• **What to produce**: Reproduce verbatim the portion of the Darryl Kurylo biography below, starting at "- Born: November" and ending at "from Monkey Island.".

• **Quoted passage**:
## Begin

- Born: November 17, 1965 (age 60) East Lansing, Michigan, U.S.
- Occupation: Voice actor
- Years active: 2000–present

= Darryl Kurylo =

American voice actor (born 1965)

Darryl Hughes Kurylo (born November 17, 1965) is an American voice actor. He is best known for being the voice of Kazuma Kiryu, the protagonist of the Yakuza video game series in the English versions of the game circa 2005 to 2020, as well as Asher Mir in the 2017 video game Destiny 2.

==Career==
Kurylo began his voice acting career in 2000. One of his earliest roles was voicing several characters in the video game, Escape from Monkey Island.

## End

• **Information given**:
## Begin

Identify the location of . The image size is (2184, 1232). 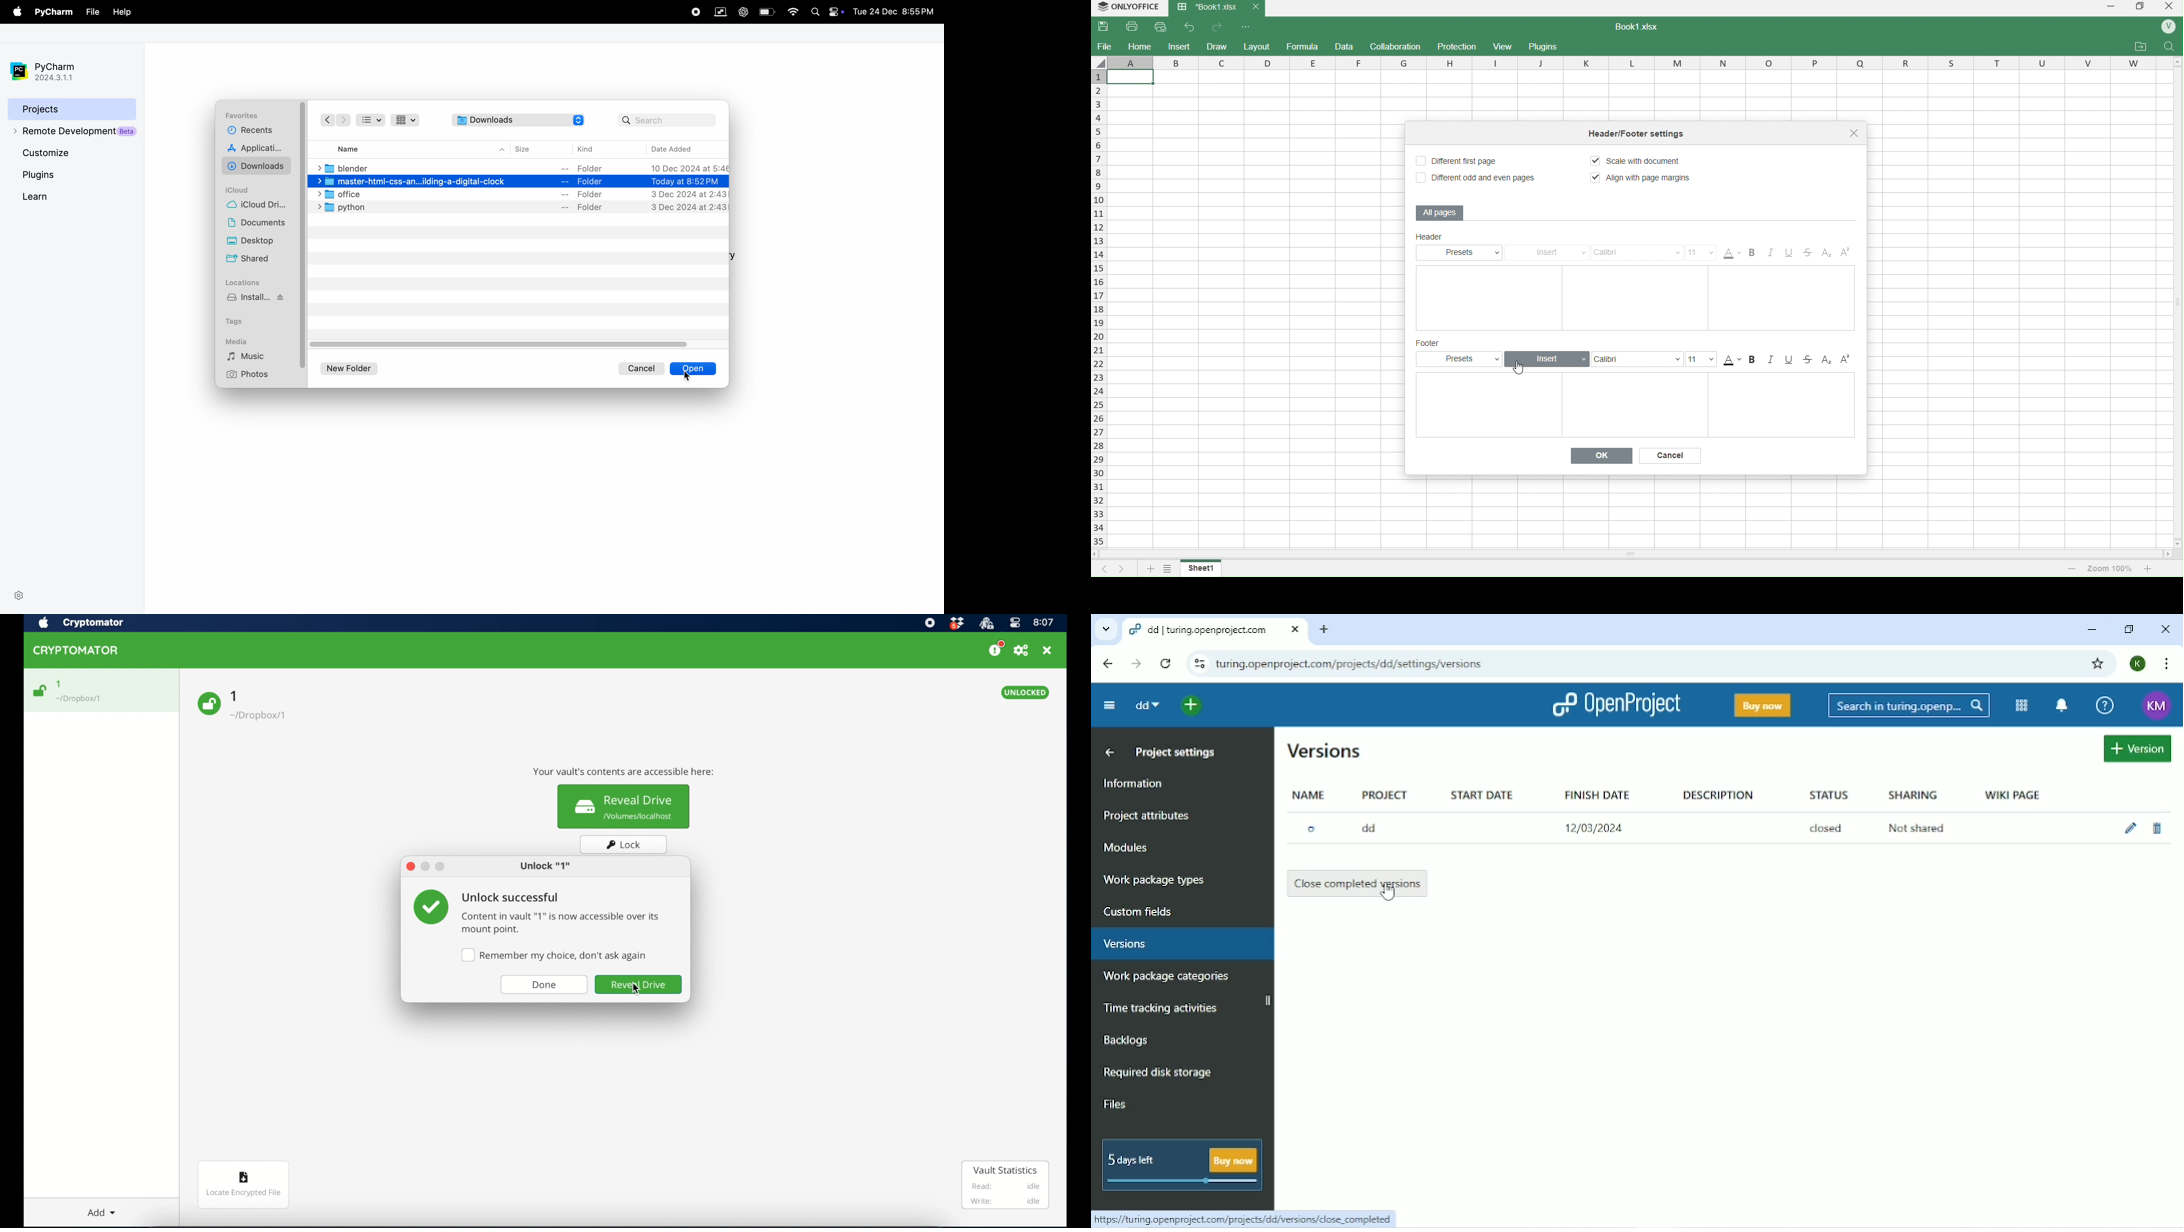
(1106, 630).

## End
## Begin

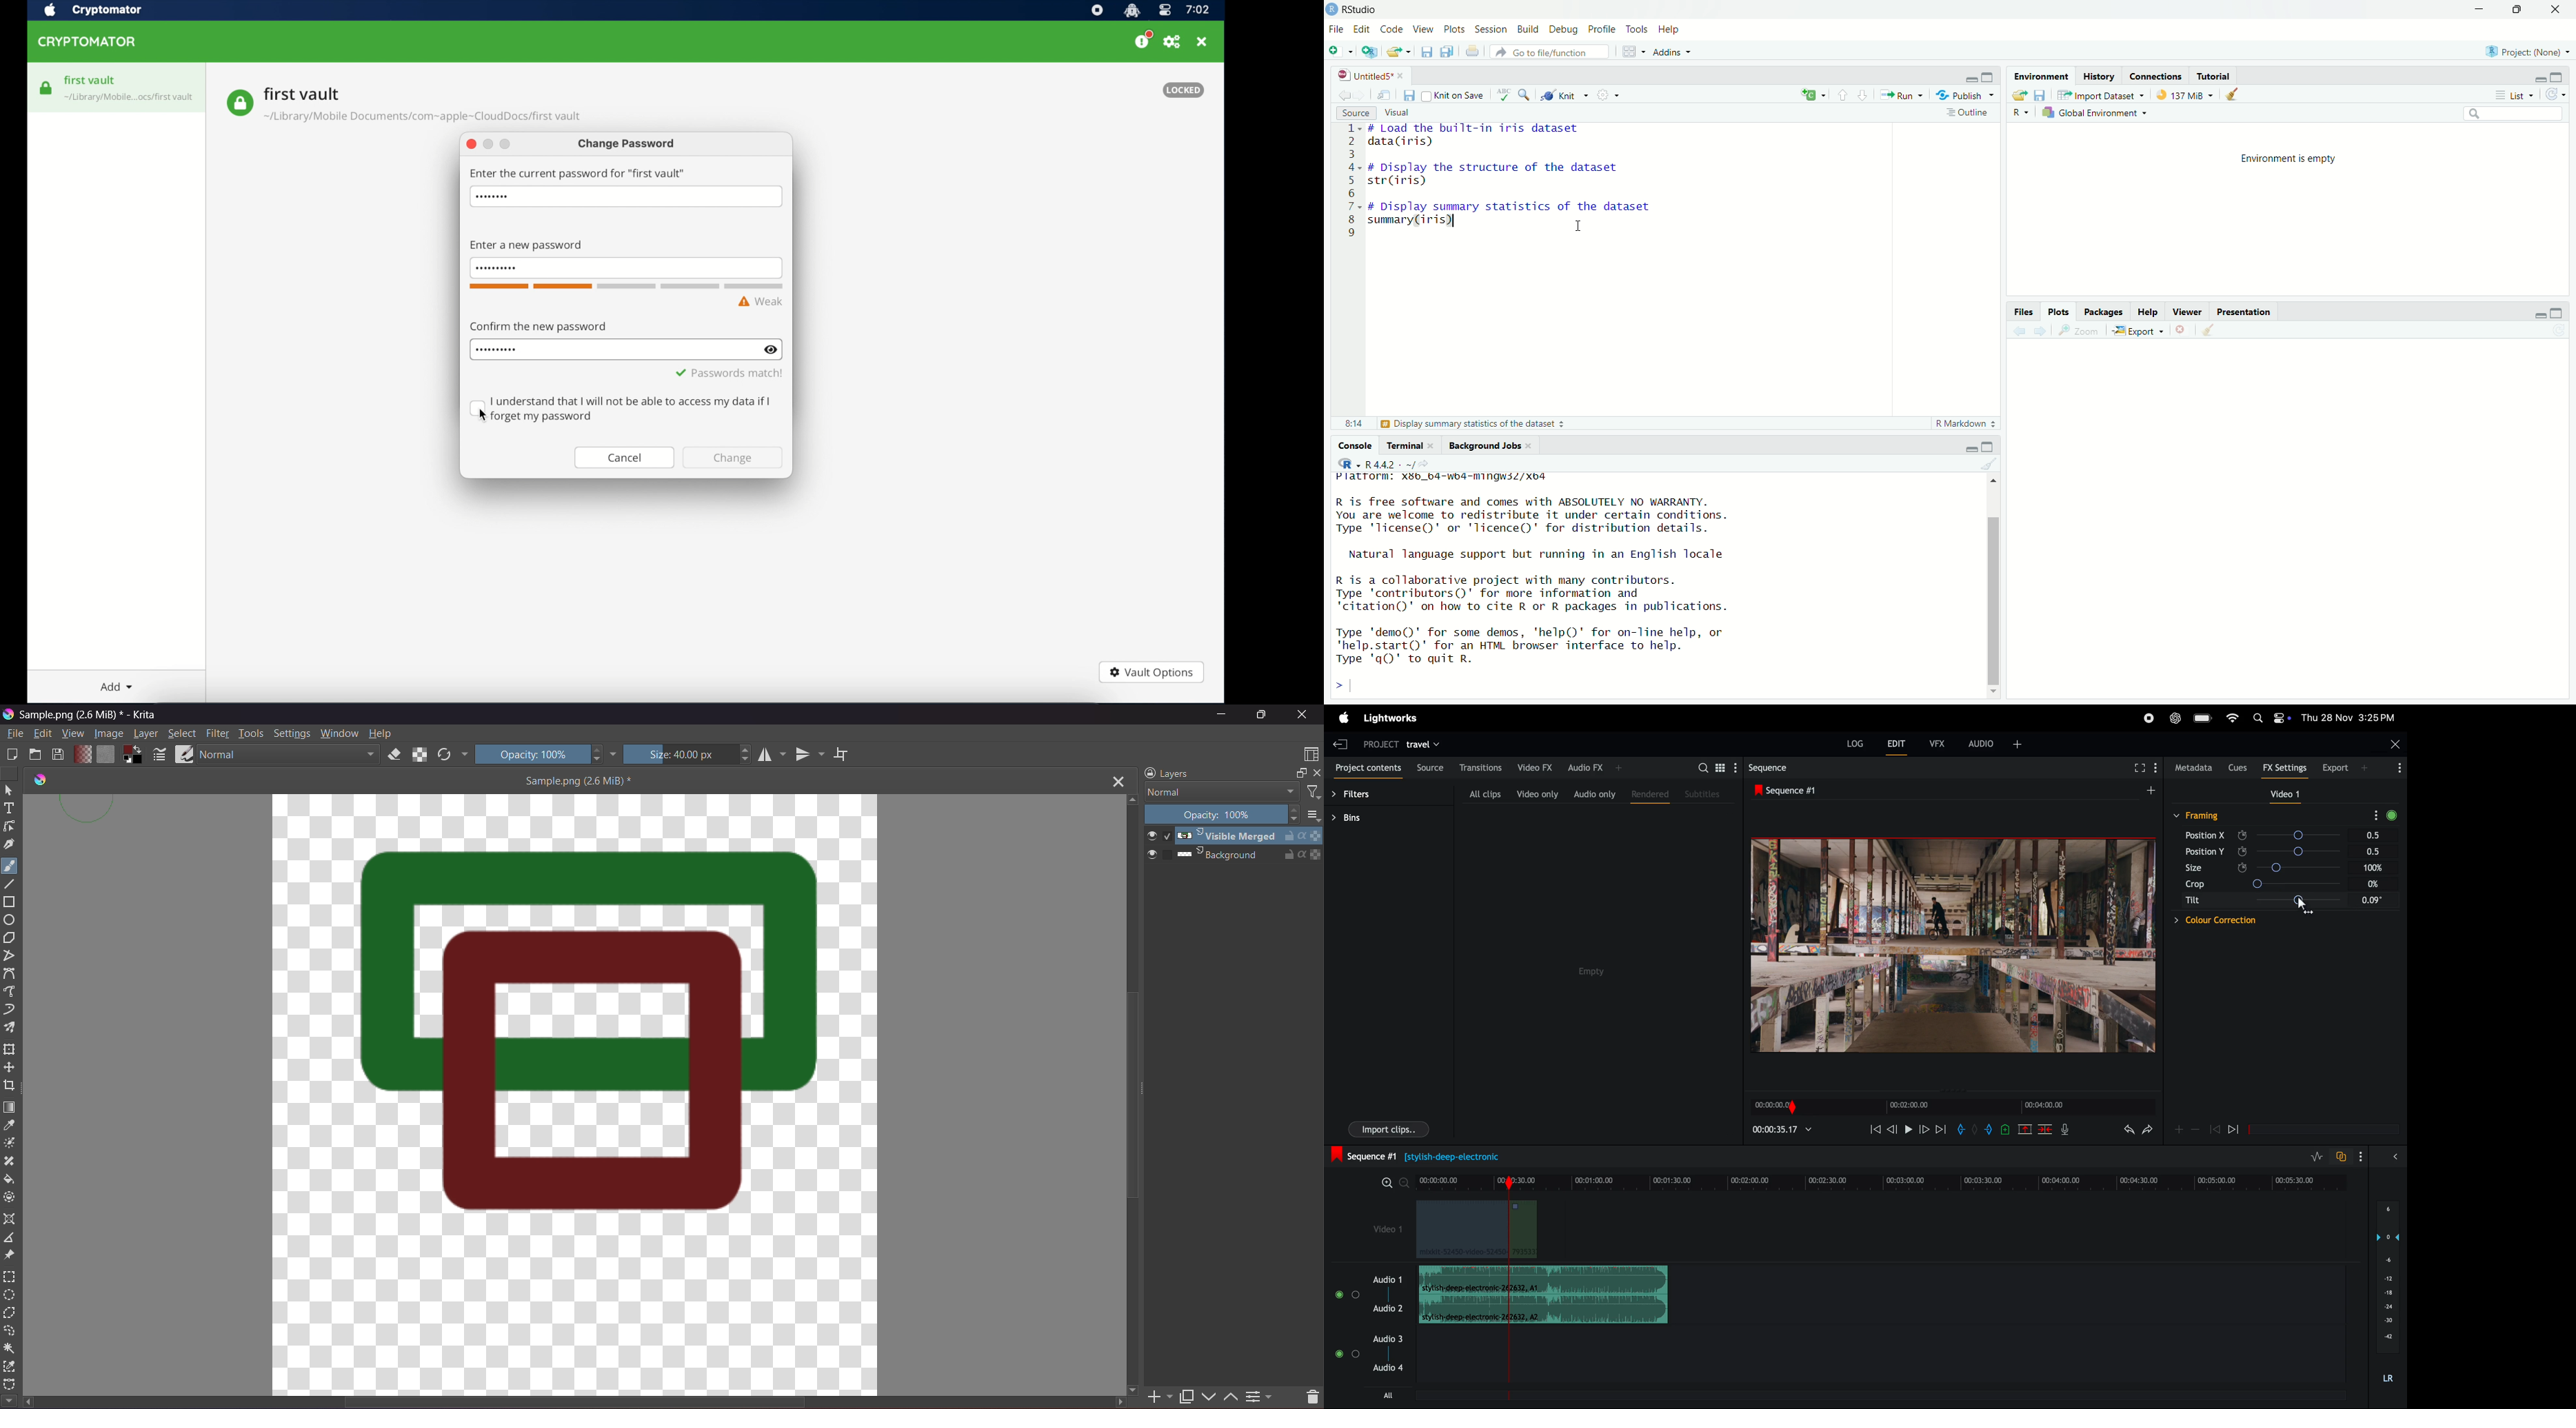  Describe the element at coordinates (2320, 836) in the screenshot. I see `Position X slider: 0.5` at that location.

## End

• **Full answer**:
- Born: November 17, 1965 (age 60) East Lansing, Michigan, U.S.
- Occupation: Voice actor
- Years active: 2000–present

= Darryl Kurylo =

American voice actor (born 1965)

Darryl Hughes Kurylo (born November 17, 1965) is an American voice actor. He is best known for being the voice of Kazuma Kiryu, the protagonist of the Yakuza video game series in the English versions of the game circa 2005 to 2020, as well as Asher Mir in the 2017 video game Destiny 2.

==Career==
Kurylo began his voice acting career in 2000. One of his earliest roles was voicing several characters in the video game, Escape from Monkey Island.